Recordamos também que o atual governo federal cortou recursos no orçamento público para a prevenção e o enfrentamento do abuso e da exploração sexual de crianças e adolescentes, bem como impediu a participação e o controle social, impedindo o funcionamento do Conselho Nacional dos Direitos da Criança e do Adolescente e o cumprimento de suas atribuições. A violência sexual pode ser prevenida e isso começa no orçamento público e na participação e controle social!
Ao descumprir o Art. 227 da Constituição Federal de 1988 e o Estatuto da Criança e do Adolescente, o governo federal desconsiderou a absoluta prioridade com que o tema deve ser tratado nas políticas públicas, além de enfraquecer o Sistema de Garantia de Direitos da Criança e do Adolescente e o Disque 100, o principal canal de denúncias de violação de direitos humanos em nosso país.

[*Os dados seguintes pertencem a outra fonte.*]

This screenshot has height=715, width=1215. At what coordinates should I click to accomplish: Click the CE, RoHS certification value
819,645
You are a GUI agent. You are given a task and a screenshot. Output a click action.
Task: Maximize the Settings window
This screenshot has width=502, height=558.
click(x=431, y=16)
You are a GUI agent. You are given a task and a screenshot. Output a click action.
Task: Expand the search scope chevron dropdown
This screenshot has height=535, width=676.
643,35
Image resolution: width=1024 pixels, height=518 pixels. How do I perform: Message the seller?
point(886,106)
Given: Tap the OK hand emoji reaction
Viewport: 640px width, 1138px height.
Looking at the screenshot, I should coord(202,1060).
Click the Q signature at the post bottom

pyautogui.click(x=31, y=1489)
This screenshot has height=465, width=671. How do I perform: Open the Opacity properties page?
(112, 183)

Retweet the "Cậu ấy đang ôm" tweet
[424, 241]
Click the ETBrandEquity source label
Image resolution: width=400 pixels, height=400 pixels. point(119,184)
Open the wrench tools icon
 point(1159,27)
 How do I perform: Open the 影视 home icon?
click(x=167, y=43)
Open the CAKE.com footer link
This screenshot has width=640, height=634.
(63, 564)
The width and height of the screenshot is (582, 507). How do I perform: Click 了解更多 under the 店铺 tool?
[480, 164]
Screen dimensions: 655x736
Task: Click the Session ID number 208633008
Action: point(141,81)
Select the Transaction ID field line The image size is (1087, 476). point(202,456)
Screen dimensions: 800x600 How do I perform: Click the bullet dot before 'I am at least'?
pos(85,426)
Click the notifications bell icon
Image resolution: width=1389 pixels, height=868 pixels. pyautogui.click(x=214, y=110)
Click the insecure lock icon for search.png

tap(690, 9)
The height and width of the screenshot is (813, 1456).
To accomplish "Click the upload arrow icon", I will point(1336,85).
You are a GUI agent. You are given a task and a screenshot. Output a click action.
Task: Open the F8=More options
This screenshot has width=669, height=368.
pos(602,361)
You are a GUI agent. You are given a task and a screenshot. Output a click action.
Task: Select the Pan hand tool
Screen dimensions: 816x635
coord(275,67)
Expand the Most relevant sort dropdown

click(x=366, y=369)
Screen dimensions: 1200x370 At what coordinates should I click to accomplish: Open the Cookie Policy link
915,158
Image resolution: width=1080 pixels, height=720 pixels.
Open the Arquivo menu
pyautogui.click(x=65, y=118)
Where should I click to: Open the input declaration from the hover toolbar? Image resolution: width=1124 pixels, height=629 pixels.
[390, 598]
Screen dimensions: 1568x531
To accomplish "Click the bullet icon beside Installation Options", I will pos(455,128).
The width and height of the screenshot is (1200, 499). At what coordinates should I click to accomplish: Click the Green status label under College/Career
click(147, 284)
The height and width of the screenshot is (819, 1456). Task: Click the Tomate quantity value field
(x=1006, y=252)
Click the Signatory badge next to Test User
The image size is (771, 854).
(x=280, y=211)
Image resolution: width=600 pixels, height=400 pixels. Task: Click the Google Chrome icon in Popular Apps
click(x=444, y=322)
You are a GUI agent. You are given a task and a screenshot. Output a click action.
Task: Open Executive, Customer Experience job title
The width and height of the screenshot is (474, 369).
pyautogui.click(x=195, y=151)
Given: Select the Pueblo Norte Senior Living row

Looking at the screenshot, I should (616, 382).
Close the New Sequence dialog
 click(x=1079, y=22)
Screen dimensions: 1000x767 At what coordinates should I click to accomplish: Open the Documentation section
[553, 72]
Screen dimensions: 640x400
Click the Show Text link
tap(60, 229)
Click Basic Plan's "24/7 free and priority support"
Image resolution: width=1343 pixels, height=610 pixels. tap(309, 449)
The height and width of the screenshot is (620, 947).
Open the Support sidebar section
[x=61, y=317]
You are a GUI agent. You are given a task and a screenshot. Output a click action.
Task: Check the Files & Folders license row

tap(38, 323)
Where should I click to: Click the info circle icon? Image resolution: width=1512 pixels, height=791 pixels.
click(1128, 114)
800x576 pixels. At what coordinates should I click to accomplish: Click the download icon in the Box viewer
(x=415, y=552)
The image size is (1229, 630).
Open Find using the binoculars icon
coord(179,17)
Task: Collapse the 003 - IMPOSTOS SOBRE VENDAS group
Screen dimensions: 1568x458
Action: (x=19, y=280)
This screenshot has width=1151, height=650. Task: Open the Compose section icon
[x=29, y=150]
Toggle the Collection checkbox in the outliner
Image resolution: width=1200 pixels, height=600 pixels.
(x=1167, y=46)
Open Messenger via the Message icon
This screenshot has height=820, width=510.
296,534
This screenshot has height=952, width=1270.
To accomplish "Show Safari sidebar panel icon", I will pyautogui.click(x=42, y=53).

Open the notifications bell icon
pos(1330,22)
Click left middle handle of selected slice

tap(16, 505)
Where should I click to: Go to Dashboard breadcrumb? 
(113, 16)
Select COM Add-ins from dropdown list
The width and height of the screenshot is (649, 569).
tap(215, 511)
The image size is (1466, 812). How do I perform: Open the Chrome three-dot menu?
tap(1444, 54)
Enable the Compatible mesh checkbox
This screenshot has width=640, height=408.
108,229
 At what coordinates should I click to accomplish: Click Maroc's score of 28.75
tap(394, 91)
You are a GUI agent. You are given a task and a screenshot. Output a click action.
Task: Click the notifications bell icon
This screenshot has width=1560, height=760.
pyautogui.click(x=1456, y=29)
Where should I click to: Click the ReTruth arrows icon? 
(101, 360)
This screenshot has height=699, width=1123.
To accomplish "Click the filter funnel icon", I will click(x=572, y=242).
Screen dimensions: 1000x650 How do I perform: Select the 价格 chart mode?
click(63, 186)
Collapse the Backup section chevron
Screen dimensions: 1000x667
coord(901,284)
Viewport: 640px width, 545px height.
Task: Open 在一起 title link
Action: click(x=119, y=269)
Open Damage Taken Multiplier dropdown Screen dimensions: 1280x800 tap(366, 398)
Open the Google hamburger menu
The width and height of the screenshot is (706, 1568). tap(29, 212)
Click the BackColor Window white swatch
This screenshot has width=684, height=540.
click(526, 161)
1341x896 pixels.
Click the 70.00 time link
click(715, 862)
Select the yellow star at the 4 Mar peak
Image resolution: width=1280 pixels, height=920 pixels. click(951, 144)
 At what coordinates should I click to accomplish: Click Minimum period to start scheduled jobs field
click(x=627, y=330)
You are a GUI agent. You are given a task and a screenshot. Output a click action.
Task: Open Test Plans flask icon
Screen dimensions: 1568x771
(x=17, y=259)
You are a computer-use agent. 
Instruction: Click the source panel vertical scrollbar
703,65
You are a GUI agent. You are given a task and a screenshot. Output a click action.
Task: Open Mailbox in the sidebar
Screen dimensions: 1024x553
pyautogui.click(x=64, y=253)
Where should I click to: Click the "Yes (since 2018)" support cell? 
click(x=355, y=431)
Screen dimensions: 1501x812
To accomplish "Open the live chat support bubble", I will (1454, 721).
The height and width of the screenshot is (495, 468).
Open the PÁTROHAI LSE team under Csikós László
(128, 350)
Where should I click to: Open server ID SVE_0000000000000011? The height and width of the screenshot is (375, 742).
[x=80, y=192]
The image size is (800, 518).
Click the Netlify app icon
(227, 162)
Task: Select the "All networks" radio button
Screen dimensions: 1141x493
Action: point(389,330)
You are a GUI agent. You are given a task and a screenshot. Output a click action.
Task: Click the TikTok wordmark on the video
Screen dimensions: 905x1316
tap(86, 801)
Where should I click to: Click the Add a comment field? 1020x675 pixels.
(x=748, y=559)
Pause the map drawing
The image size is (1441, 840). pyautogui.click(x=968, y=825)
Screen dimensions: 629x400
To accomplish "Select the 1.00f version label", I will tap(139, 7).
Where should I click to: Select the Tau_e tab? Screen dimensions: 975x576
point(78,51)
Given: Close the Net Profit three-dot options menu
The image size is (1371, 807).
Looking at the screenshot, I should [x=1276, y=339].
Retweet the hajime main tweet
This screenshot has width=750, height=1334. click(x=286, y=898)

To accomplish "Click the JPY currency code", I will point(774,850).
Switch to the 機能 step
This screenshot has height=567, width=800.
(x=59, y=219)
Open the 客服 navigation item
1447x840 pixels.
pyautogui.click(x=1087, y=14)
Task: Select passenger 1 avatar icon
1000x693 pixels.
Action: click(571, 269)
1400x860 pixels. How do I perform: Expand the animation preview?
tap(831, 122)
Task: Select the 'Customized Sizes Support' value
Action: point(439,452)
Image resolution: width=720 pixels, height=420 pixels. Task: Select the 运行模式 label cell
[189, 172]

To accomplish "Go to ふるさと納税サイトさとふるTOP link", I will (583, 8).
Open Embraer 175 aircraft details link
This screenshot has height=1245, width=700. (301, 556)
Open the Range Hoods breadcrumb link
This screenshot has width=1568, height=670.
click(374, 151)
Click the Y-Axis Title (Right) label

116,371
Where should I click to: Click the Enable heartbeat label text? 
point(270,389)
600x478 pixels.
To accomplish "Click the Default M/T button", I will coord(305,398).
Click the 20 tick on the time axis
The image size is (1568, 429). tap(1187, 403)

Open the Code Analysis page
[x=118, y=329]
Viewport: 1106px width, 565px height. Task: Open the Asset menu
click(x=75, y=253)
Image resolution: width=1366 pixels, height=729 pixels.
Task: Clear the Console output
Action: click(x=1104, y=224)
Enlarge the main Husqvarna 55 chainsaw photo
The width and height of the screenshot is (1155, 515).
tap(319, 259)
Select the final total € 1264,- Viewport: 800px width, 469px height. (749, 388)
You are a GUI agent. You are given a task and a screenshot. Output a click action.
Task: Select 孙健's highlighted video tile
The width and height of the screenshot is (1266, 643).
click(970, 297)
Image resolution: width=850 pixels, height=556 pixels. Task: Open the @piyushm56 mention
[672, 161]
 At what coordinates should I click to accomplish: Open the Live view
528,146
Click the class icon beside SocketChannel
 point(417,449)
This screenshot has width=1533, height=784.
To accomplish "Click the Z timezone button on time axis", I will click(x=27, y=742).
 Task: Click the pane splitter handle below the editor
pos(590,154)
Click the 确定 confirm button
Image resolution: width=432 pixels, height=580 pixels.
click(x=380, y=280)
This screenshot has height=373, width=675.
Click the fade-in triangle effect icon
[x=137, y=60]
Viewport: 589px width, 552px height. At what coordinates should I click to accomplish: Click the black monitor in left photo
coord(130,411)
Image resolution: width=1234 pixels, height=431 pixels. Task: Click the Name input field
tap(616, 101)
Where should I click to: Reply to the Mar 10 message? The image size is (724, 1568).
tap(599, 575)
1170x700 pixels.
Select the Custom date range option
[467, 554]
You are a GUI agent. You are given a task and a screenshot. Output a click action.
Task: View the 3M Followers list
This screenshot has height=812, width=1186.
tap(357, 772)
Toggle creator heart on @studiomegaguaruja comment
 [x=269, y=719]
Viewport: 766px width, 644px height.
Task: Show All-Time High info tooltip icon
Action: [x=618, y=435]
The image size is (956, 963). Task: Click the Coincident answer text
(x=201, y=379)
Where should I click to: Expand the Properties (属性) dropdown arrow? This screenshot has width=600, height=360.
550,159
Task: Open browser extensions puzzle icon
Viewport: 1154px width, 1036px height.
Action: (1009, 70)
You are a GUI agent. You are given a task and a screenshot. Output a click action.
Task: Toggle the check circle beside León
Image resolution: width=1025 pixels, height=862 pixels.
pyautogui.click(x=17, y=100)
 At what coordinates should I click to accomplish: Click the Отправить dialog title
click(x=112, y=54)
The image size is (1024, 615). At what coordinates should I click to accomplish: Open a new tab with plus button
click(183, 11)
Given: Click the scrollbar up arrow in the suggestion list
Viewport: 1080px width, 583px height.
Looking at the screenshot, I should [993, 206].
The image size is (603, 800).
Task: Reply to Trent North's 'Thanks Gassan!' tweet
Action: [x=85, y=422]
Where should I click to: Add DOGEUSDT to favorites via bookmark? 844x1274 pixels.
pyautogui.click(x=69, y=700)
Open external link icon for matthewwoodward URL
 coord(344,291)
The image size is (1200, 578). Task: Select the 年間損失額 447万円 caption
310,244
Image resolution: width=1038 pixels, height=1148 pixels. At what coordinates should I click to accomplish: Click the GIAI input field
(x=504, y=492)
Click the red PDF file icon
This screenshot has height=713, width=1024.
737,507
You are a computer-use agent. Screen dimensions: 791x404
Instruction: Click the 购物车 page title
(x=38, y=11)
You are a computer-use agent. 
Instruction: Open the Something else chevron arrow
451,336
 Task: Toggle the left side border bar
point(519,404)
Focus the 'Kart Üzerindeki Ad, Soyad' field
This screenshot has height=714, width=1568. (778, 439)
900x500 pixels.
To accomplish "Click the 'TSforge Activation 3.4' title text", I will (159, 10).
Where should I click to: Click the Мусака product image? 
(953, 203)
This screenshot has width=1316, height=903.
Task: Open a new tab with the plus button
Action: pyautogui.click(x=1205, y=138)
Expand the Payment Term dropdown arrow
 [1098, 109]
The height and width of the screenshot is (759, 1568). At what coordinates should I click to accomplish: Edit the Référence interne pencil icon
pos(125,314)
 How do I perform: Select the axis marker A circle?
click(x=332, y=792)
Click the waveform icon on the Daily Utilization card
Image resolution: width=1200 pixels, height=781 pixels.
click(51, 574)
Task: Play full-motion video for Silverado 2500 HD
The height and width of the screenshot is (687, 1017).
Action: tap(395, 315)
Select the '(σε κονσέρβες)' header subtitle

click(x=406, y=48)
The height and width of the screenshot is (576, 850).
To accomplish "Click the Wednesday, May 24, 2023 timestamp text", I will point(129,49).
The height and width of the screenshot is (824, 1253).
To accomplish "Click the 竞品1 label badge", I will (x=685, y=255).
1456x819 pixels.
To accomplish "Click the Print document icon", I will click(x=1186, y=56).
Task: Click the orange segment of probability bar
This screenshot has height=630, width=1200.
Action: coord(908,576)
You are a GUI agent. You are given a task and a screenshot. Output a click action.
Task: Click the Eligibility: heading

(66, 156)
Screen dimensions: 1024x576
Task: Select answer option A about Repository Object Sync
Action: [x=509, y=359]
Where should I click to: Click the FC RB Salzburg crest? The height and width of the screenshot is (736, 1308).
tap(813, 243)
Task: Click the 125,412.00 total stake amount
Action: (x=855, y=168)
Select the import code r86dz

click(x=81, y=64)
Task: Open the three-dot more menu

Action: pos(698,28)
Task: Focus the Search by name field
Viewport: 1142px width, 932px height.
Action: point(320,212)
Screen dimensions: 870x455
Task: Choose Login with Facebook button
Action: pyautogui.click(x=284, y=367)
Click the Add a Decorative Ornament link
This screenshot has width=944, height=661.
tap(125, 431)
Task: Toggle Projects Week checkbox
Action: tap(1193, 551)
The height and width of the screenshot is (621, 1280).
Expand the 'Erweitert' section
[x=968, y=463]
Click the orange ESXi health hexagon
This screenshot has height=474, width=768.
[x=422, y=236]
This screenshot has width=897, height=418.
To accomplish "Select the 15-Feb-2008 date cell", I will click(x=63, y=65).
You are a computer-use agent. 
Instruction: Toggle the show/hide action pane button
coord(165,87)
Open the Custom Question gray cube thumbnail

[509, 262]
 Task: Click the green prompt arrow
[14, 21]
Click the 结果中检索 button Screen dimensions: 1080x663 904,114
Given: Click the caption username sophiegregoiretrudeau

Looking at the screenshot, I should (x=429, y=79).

É preciso dar um basta em tantas violações de direitos das crianças e adolescentes. Por ação ou omissão, nenhuma das nossas filhas e filhos, nenhuma criança ou adolescente, podem ser vítimas de qualquer tipo de violência! Juntos e juntas, construímos uma das mais completas legislações, promovemos políticas públicas e um sistema de garantias de defesa e proteção aos direitos. Construímos a campanha FAÇA BONITO!, contra o abuso e à exploração sexual, e a Lei da Escuta Protegida, que garante que meninos e meninas não sejam revitimizados pelas autoridades públicas.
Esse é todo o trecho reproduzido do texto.